The ability to gain a large following on the app has created many new young influencers, such as Charli D’Amelio, who gained a following of 30 million users. As popular users on TikTok gain proper management through talent agencies, music labels are forced to pay teens to promote their music as a way to jump-start popularity.
TikTok is not picky when it comes to whose content is pushed toward the masses through its algorithm. Instead of rewarding users who get the most likes consistently, the app constantly searches for new clips to promote. It also focuses on watch-time as a way to calculate the success of a video: “The longer they watch, the better it does,” according to KevboyPerry. Fast-pace dance challenges encourage multiple viewings of the same video in one sitting, allowing music-oriented videos to do better than those without music as the main attraction.
Attention spans of consumers are diminishing as instant gratification becomes the societal norm. TikTok’s 15 second time limit encourages the popularity of songs with catchy lyrics and gratifying bass-drops. Due to the popular dance challenges that dominate the content on TikTok, users hear the same few trending soundbites several times in one sitting. Constant reinforcement of the same few songs forces the catchy beats to resonate with the audience, resulting in more downloads.
TikTok is pushing music toward the younger half of the targeted demographic for most artists. Most of the users of the app are between 15 and 16 years old but, as TikTok continues to gain a widespread age range of users, music labels can start to view the platform as a way to distribute to the majority of their demographic.
Most artists on the app have an audience of age 11 to 24, according to Jeff Vaughn, senior vice president of A&R at Artist Partner Group. As more college-age people download TikTok, it will bring the audience closer to the older portion of the demographic, encouraging more artists to promote their work through the app.

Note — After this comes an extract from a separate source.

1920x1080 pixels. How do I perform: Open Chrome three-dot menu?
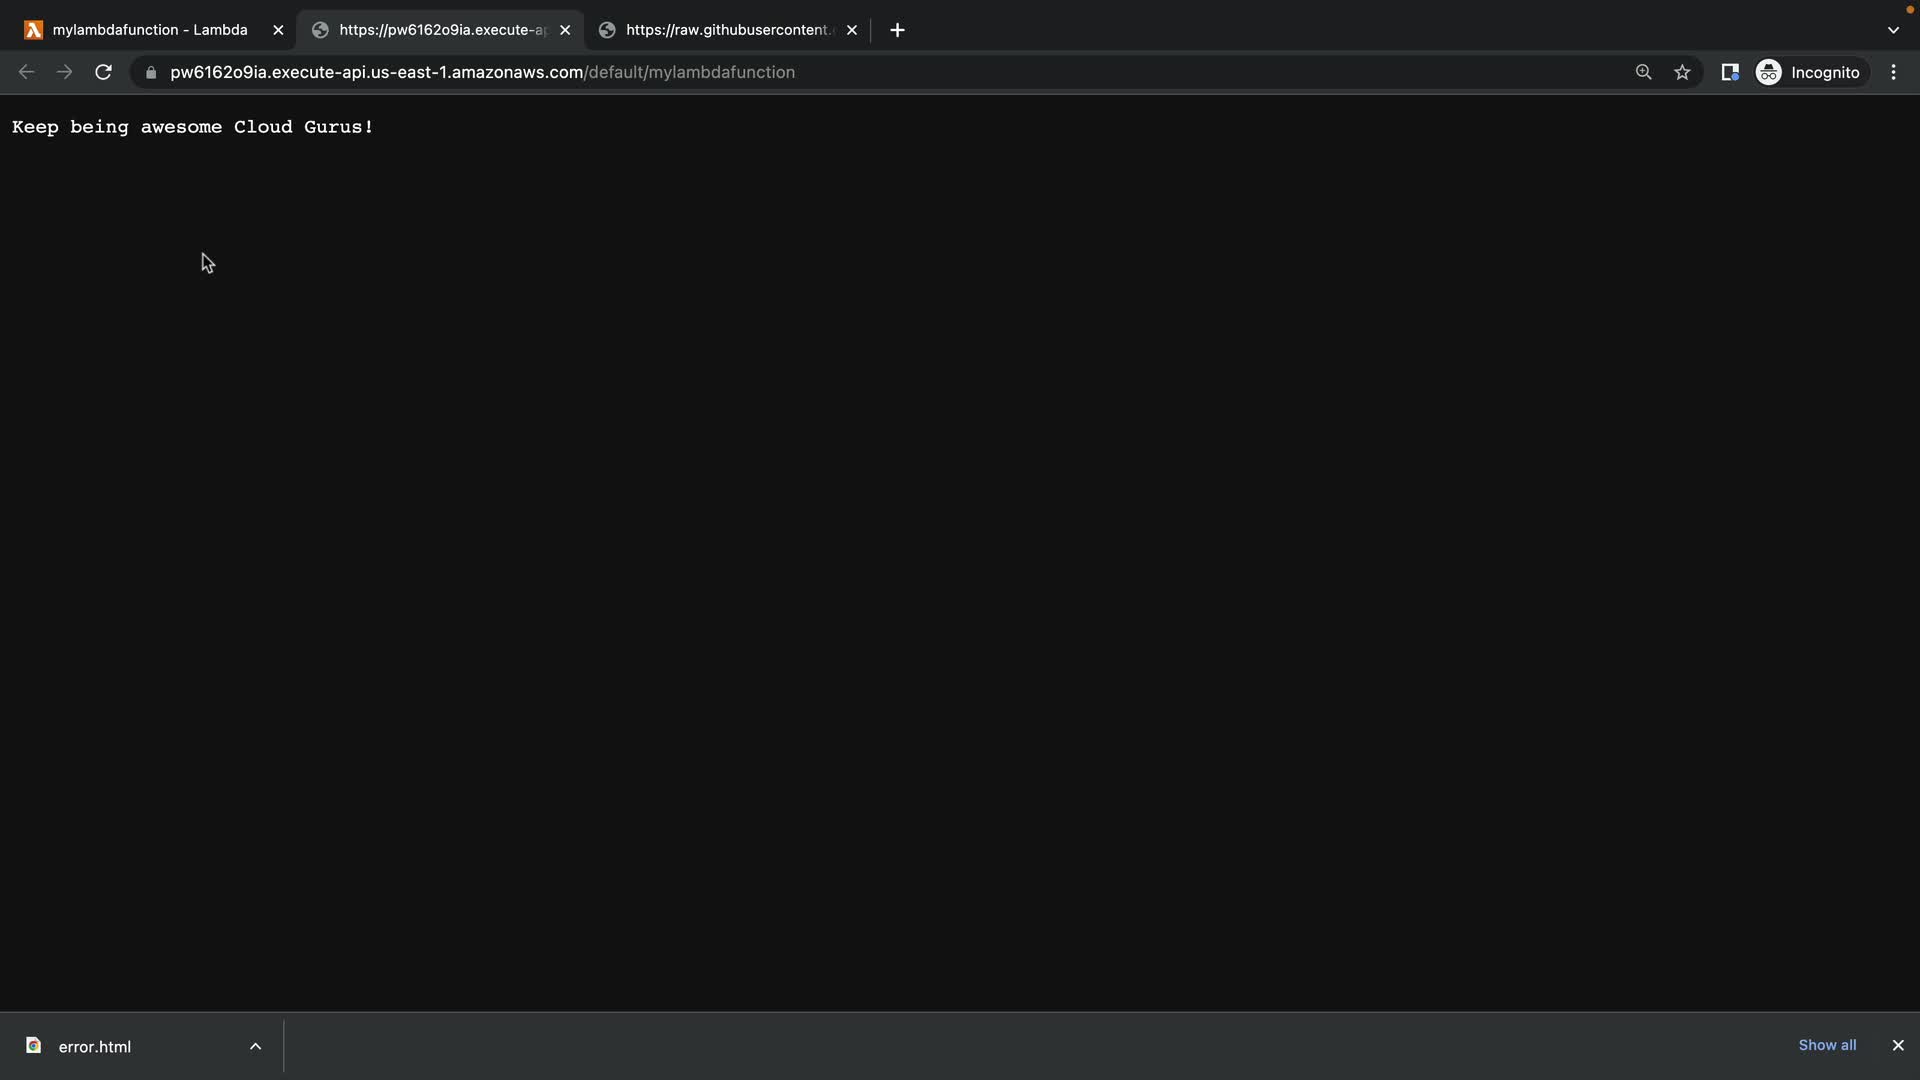tap(1893, 72)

Just as YouTube and Vine did before TikTok, the new platform is showing musicians new ways to connect with their audience. As TikTok continues to grow its fanbase, it will continue to grab the attention of artists and music labels. Though the reputation of the social media site began with cringy comedy-type videos for a middle school age audience, the growing demographic will prove that TikTok’s popularity should be something music platforms take advantage of.